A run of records
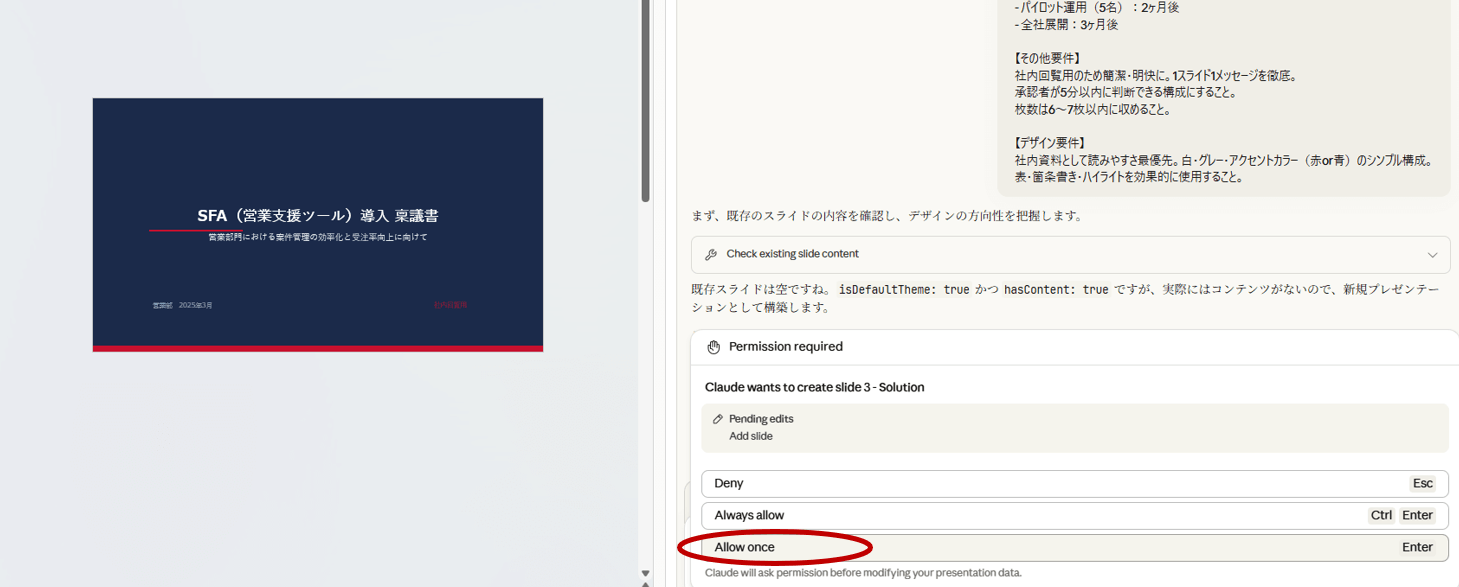The width and height of the screenshot is (1459, 587).
Task: Select the slide title SFA 導入 稟議書
Action: pos(317,216)
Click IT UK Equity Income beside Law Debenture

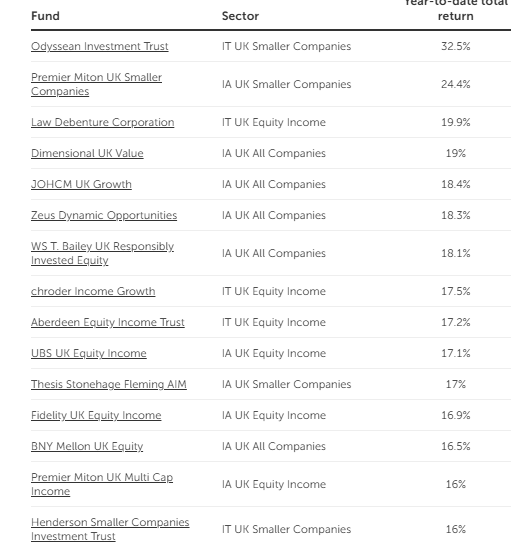point(274,122)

## To do
Extract every line of the material that contains the word "beside".

## Task result
Click IT UK Equity Income beside Law Debenture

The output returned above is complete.